Iran’s regime is repressive, but it still has to worry about how ordinary Iranians view it, current and former U.S. and Arab officials said. If Trump insists on saying he vanquished Tehran in talks, that could make the regime look weak, stirring domestic unrest.
Trump’s demands reflect “a misperception that Iran will capitulate,” said Nate Swanson, who dealt with Iran as a national security official under multiple administrations including Trump’s. “This hasn’t and won’t happen no matter how much pressure Iran is under.”
During his White House briefing Tuesday, Rubio acknowledged that Iran has shown a high tolerance for economic pain but said the U.S. blockade of Iranian ships and ports is an attempt to push the regime to a breaking point. He also took a Trumpian tone in warning Iran about “generational destruction” to its economy, albeit by quoting rapper Ice Cube. “They should check themselves before they wreck themselves,” Rubio said.
Iranian culture in general puts an unusually high value on face-saving. Shame is borne not just by the individual but also their families or the nation. Many Iranians, even those who despise the Islamist regime, bristle at past U.S. interference in their country, such as the CIA role in a 1953 coup that strengthened the monarchy.
Some supporters of the U.S.-Israeli military action against Iran said Trump’s rhetoric is a necessary tactic designed to pressure Iran to make more concessions at a time when it is unusually weak.
While Iran has put a chokehold on the critical Strait of Hormuz waterway, Trump’s own blockade and his refusal to rule out more military strikes gives him considerable leverage over Tehran, they say.
“Part of the president’s strategy appears aimed at forcing Tehran to choose between saving face and losing its head,” said Behnam Ben Taleblu, an Iran analyst with the hawkish Foundation for Defense of Democracies think tank who backs the U.S.-Israeli strikes on Iran.
Some diplomats closely following the talks noted that Iran, having watched Trump for years, may be putting more stock in what his envoys say privately than what he says publicly.
“The real question is not whether Trump’s tone matters — it does.
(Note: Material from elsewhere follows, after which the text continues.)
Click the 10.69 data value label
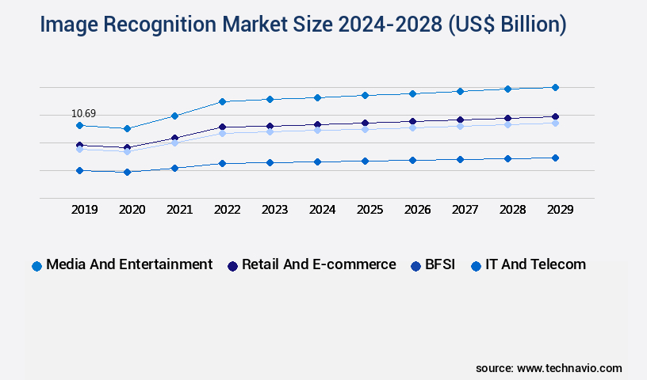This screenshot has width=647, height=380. click(x=83, y=114)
The real question is whether there is a backchannel that compensates for it,” one Arab diplomat said.
Trump has shown in the past that he can switch from attacking to fawning over an adversary. In his nuclear dealings with North Korea’s Kim Jong Un, Trump swerved from deriding Kim as “Little Rocket Man” to saying the pair “fell in love.”
But even with historic face-to-face meetings, Trump and Kim never sealed a deal, and North Korea has steadily grown its nuclear weapons stockpile.
Some officials and analysts wonder if Iran will take a page out of the North Korean playbook and eventually seek nuclear weapons regardless of any agreement with the United States now. After all, Trump is not threatening to attack Pyongyang.
Either way, Iran’s leadership “puts a strong premium on dignity and respect, despite their own often egregious behavior,” said a former senior Western official who has engaged with Iranian officials. “In their eyes, the wild comments from the Trump White House cheapen the U.S. and confirm their sense of self-worth in standing up against a decadent and immoral opponent.”